第30話  進む道

「紫オオコウモリが飛ばなくなったのは、大陸のあちこちに現れている怪物たちのせいか?」

レオンがロンドに聞く。


「多分ね。こちら側、右の大陸の紫オオコウモリもだが、左の大陸の赤オオコウモリも飛ばないらしい。らしいというのは、コウモリが飛ばないから情報が入ってこないんだ。

コウモリだけじゃない、船もことごとく怪物に襲われて往来できなくなっている。

ったく、どうなってんだこの世界は・・・」


レオンはふと思った。

アスカが男になるために赤い実を食べたのに女になってしまったのは、世界の異変と関係があるのではないか、と。


「あとは、ドラゴンバードが頼りよね。」

食べるのに夢中で話を聞いていなかったかのようだったアンナが言った。


「ドラゴンバード?」

「うん、大鳥よりレアな・・・あ、使いをするコウモリたちは大鳥って呼ばれてるの。大鳥たちが飛べない厳しい場所を飛んでくれるのがドラゴンバードよ。

その名の通りドラゴンに近い種族と言われてるわ。

ただ、とても限られた人間にしか扱えないし数が少ないからすごくレアなの。

マスターに依頼できるのは王族や中央の騎士団の一部ね・・・。」


騎士団、と言う言葉を聞いて、顔がこわばるレオン。


どうしてもアスカを弄ぶジェイドが脳裏によぎる。


「いつの時代も情報が大事なのよ。
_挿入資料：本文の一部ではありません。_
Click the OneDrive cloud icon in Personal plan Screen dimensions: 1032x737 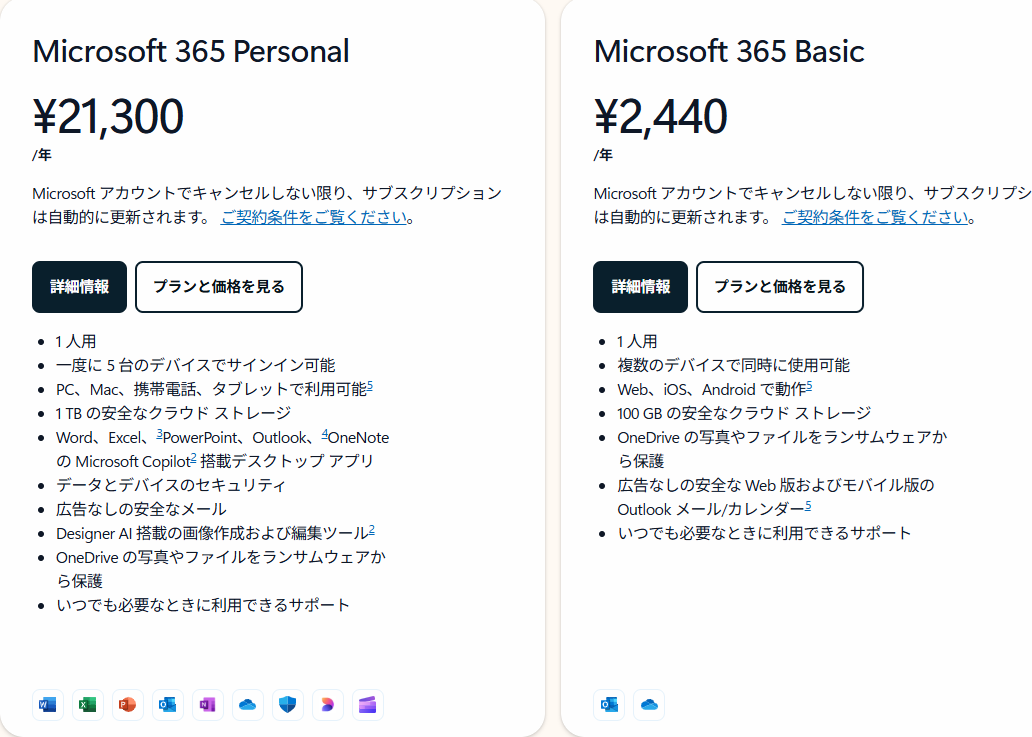247,705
その日暮らしの旅人なんてやってると特にね。

私たちはこの村で少し稼いだら中央の国に通って、ドラゴンバードの村に行くわ。

レオンはどうする?」


「ボクは・・・」

アスカを追うならジェイドがいるであろう中央の国だ。それにドラゴンバードのことが妙に引っかかる。


それは多分、アスカと旅に出たとしてその噂を聞いたら、きっと2人とも興味津々で見に行っていたと思うから。
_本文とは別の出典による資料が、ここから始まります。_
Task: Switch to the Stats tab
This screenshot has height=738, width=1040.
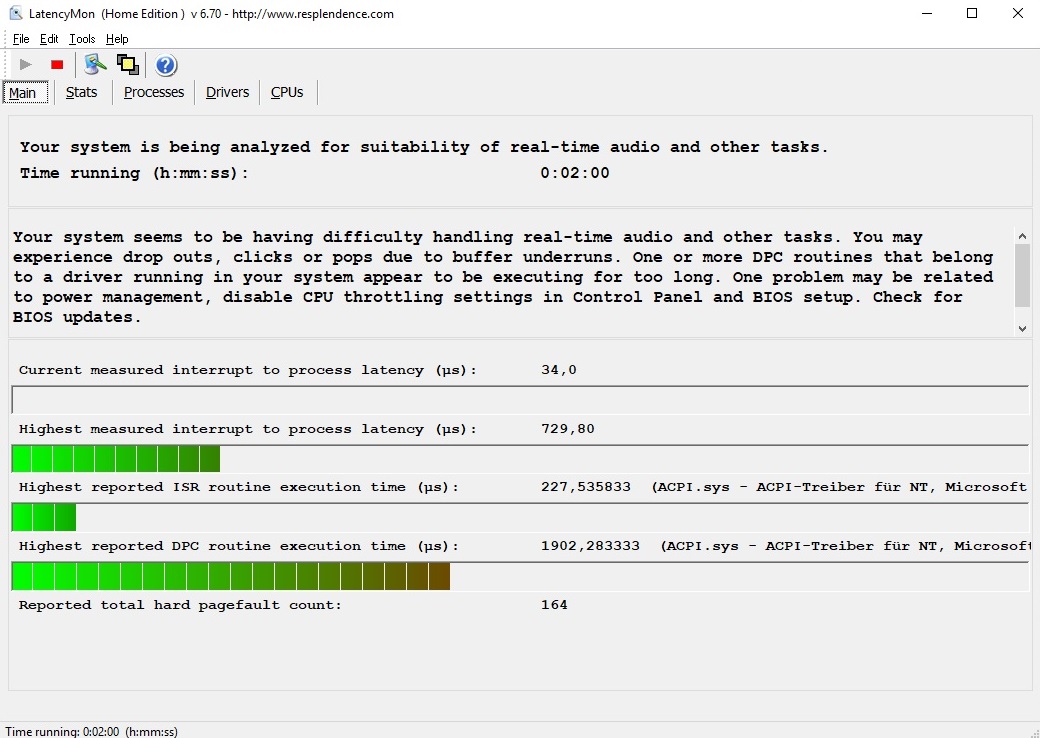Action: point(81,92)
「もしよければこのまま、ドラゴンバードの村まで同行させてもらえればと思う。」


アンナは嬉しそうに笑った。

「やった!そうこなくっちゃ!レオンがいてくれたら旅が楽しくなるわ・・・辛気臭いロンドだけじゃつまんないもの。

そうと決まればお金、たくさん稼いで旅の資金にしなきゃね。

何か依頼がないか、酒場に行って聞いてみる!」


アンナは残りの葡萄酒を一気飲みし、肉のパイを口に詰めて慌ただしく席を立った。


ロンドは2本目の葡萄酒を開ける。

「ホントにあいつは落ち着かないやつだな」

「・・・2人に助けてもらって、旅に同行させてもらって、本当に感謝してる。

しかし、ボクにはお金がない・・・どうやってお礼すればいいか・・・」


それを聞いて、ロンドは鼻で笑った。

「は、煉獄の剣を持つ勇者さまが何を言ってるんだか。

お前その意味を全く理解していないんだな。


いいか、お前は世界を救うんだぞ。


その気になれば、王侯貴族誰だってお前に大枚をはたくさ。


というわけで・・・ま、気にするな、依頼は手伝ってもらうことになるだろうし、そのうち何倍にもして返してもらうさ。


しばらくは旅を楽しもうぜ」


レオンは腰に付けたままの煉獄の剣をそっと触った。



一方アスカとクラウスは、長い地下洞窟をやっと抜けたところだった。


「こんなに早く地上に出られたのは幸運でした。上り坂があったのでよもやと思いましたが。旅人が洞窟から出られなくなって餓死したという話はよく聞きますので・・・。」

クラウスは2日ぶりの太陽を眩しそうに避けながら言う。


「はい、クラウスさんのおかげです。・・・それにしても、ここはどこでしょう」


辺りは森で、どこかの山であることは間違いなかった。


「虹の谷から流されましたから・・・太陽の方向を考えても、中央の国の近くだと思います。

しかしアスカ様は・・・」


「・・・中央の国に向かうジェイドさんからは逃げたいです。でもボクは・・・どこに行く当てもありません。

これから生きるすべもないんです。

きっと人魚の村に戻ったとしても迷惑をかけてしまうでしょう。

クラウスさん、どこかボクでも働けるところはありませんか?」


クラウスは切ない目をした。

「アスカ様、なにをおっしゃるのです!あなたはただこの私に、何なりと命令して下さればよいのです!

この場所が、私の思う所で間違いなければ、近くに父の領土である町があり、暮らせる屋敷もあります。そちらにお連れいたしましょう!」


アスカはお礼を言って頭を下げた。

今はクラウスを頼るしかない。いつか一人で生きていけるようになるまでは・・・


しかしクラウスは密かに考えていた。


一生、アスカをその腕の中に捕らえておける方法を・・・。